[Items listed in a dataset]
────────────────

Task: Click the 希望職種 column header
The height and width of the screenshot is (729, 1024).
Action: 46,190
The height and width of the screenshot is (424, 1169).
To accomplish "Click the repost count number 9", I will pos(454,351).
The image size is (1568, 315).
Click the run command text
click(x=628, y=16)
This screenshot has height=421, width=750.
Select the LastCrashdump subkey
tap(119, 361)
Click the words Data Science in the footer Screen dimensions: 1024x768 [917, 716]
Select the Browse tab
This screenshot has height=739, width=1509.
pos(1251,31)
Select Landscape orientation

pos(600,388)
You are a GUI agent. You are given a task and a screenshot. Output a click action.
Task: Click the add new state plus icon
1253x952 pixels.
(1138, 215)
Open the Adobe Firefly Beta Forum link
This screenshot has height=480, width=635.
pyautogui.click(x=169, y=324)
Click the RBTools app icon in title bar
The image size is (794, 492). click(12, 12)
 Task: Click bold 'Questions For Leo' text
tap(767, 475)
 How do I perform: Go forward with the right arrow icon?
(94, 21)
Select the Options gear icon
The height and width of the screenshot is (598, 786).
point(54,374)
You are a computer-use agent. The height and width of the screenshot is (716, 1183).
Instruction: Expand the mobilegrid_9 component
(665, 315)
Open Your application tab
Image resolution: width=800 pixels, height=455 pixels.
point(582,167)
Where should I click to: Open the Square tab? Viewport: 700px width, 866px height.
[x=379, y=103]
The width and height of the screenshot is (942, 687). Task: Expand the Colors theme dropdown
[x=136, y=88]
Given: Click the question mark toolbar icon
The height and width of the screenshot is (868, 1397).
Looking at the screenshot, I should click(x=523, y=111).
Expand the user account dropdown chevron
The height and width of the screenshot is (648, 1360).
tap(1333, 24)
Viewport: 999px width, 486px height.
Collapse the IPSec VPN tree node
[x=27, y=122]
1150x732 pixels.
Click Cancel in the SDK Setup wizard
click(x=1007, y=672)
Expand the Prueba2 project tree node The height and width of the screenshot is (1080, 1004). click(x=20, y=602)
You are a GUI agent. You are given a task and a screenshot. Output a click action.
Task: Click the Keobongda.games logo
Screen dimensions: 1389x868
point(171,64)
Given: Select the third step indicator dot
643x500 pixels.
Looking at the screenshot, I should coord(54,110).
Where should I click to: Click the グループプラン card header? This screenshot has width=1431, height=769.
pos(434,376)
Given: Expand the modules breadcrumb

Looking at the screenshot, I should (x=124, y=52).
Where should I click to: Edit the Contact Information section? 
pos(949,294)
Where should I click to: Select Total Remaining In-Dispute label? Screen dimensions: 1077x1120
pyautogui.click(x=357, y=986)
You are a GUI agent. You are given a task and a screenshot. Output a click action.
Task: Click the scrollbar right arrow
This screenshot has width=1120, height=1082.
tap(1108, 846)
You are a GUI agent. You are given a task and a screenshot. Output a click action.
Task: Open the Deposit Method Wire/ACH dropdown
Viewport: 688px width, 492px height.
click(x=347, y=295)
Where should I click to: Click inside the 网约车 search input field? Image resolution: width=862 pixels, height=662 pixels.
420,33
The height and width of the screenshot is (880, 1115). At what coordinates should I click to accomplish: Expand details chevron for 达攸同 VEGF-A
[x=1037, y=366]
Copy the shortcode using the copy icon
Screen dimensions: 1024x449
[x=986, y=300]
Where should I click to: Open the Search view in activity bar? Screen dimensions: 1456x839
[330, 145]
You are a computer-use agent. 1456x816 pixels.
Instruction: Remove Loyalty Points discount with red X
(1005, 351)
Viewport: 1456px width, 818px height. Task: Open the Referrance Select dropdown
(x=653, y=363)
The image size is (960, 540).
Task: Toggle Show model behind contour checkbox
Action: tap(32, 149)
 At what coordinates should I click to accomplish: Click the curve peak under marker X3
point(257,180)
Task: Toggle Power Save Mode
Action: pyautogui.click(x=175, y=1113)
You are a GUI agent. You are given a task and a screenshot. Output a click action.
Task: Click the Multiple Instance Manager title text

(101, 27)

────────────────

Could you transcribe the entries above word for word, from the line with "Where should I click to: Edit" down to the line with "You are a computer-use agent. 1456x816", keeping both?

◆ RESPONSE AREA
Where should I click to: Edit the Contact Information section? 
pos(949,294)
Where should I click to: Select Total Remaining In-Dispute label? Screen dimensions: 1077x1120
pyautogui.click(x=357, y=986)
You are a GUI agent. You are given a task and a screenshot. Output a click action.
Task: Click the scrollbar right arrow
This screenshot has width=1120, height=1082.
tap(1108, 846)
You are a GUI agent. You are given a task and a screenshot. Output a click action.
Task: Open the Deposit Method Wire/ACH dropdown
Viewport: 688px width, 492px height.
click(x=347, y=295)
Where should I click to: Click inside the 网约车 search input field? Image resolution: width=862 pixels, height=662 pixels.
420,33
The height and width of the screenshot is (880, 1115). At what coordinates should I click to accomplish: Expand details chevron for 达攸同 VEGF-A
[x=1037, y=366]
Copy the shortcode using the copy icon
Screen dimensions: 1024x449
[x=986, y=300]
Where should I click to: Open the Search view in activity bar? Screen dimensions: 1456x839
[330, 145]
You are a computer-use agent. 1456x816 pixels.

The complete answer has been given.